_Document segment:_
>>>>>
Beyond the monument are the extensive prehistoric settlement sites, field
systems, ritual and funerary monuments, together with medieval long house
settlements and cultivation ridging on Fox Tor and East Moor.
All modern gates, gate fittings and post-and-wire fences are excluded from the
scheduling although the ground beneath is included.

The site of the monument is shown on the attached map extract.
It includes a 2 metre boundary around the archaeological features,
considered to be essential for the monument's support and preservation.

Source: Historic England

Reasons for Scheduling

Bodmin Moor, the largest of the Cornish granite uplands, has long been
recognised to have exceptional preservation of archaeological remains. The
Moor has been the subject of detailed archaeological survey and is one of the
best recorded upland landscapes in England. The extensive relict landscapes of
prehistoric, medieval and post-medieval date provide direct evidence for human
exploitation of the Moor from the earliest prehistoric period onwards. The
well-preserved and often visible relationship between settlement sites, field
systems, ceremonial and funerary monuments as well as later industrial remains
provides significant insights into successive changes in the pattern of land
use through time.

Elaborate complexes of fields and field boundaries are a major feature of the
Moor landscape. Coaxial field systems are one of several methods of land
division employed during the Bronze Age; evidence from nearby Dartmoor, where
they are more common, indicates their introduction about 1700 BC and their
continued use until about 1000 BC. They consist of linear stone banks forming
parallel boundaries running upslope to meet similar boundaries which run along
the contours of higher slopes, thereby separating the lower enclosed fields
from the open grazing grounds of the higher Moor. The long strips formed by
the parallel boundaries may be subdivided by cross-banks to form a series of
rectangular field plots, each sharing a common long axis.
Coaxial field systems frequently incorporate discrete areas subdivided by
other forms of field system and various enclosures, some of which may be shown
to have been laid out prior to the construction of the coaxial system.
Regular aggregate field systems are one such form, comprising a collection of
field plots defined by boundaries laid out in a consistent manner and meeting
at approximate right angles to each other. Enclosures are discrete plots of
land defined by stone walls or banks of stone and earth, constructed as stock
pens or as protected areas for crop-growing. The size and form of enclosures
varies considerably depending on their particular function.
Broadly contemporary occupation sites comprising stone hut circles, sometimes
grouped to form settlements, may be found both within and beyond coaxial
field systems. Stone hut circles were the dwelling places of prehistoric
farmers on the Moor and consist of low walls or banks enclosing a circular
floor area; remains of a turf or thatch roof are not preserved. Hut circle
settlements may be contained within a broadly contemporary field system or may
be entirely unenclosed, in the open, or may be wholly or partly enclosed by a
bank of earth and rubble.
<<<<<
_Raw records:_
>>>>>
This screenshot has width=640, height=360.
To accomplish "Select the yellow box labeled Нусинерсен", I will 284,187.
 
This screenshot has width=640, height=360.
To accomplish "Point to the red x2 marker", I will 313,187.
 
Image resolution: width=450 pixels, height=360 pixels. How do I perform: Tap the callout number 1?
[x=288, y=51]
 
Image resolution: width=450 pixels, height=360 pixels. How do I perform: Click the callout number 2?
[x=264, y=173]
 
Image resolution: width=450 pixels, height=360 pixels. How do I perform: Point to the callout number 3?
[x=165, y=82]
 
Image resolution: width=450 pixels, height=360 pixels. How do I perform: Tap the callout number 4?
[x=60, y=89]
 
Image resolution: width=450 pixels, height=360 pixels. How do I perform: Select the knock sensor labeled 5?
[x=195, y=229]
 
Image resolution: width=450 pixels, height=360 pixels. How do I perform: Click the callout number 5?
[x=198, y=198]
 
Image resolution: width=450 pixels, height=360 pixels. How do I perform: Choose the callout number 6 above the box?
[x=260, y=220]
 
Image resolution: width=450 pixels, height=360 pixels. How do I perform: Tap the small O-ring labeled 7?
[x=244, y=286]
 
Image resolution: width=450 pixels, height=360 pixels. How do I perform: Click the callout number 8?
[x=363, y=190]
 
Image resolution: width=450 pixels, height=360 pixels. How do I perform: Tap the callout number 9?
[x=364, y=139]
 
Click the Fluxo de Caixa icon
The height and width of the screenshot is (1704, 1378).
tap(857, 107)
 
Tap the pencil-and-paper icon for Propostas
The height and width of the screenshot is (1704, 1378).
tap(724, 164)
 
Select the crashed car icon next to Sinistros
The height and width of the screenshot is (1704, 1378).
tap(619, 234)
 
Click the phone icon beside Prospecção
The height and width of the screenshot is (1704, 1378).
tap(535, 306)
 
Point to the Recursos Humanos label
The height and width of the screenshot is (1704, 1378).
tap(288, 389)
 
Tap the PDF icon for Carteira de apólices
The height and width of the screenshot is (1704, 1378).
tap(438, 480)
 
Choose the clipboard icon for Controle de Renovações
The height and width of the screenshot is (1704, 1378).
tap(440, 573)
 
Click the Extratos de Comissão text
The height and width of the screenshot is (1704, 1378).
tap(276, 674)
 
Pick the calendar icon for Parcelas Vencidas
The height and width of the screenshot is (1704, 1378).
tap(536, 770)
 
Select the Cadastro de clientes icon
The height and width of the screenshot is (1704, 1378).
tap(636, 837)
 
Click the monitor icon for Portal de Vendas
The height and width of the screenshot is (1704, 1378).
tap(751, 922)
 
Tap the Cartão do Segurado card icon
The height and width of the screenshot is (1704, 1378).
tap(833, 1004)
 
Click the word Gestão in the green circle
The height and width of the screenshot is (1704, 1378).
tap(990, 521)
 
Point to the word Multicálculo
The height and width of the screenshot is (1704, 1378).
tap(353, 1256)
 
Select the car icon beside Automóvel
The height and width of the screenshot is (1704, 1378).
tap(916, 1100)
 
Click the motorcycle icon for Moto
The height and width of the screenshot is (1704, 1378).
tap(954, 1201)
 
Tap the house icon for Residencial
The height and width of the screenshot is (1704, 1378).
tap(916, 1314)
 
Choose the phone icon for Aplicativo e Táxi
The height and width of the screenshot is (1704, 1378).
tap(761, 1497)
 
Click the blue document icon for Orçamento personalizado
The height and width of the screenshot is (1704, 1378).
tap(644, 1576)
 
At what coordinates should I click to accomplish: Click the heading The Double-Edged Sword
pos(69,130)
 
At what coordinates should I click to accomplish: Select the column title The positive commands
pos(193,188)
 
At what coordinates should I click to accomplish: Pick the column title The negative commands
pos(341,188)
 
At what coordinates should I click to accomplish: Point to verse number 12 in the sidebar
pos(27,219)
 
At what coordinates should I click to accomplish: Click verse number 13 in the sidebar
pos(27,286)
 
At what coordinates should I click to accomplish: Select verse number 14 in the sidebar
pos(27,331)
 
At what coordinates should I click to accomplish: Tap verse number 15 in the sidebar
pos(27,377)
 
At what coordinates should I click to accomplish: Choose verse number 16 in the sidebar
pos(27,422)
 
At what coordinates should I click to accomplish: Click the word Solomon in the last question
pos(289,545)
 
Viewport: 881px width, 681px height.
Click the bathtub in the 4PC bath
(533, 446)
<<<<<
_Required task 1:_
According to the scheduling description, why does the protected area include a 2 metre boundary around the archaeological features? Answer in one to three sentences.
_Required task 2:_
Duplicate the stretch of the scheduling description from "Beyond the monument" through "and East Moor.".
The records have no connection to the scheduling description.

_Complete output 1:_
The 2 metre boundary is included because it is considered essential for the monument's support and preservation.

_Complete output 2:_
Beyond the monument are the extensive prehistoric settlement sites, field
systems, ritual and funerary monuments, together with medieval long house
settlements and cultivation ridging on Fox Tor and East Moor.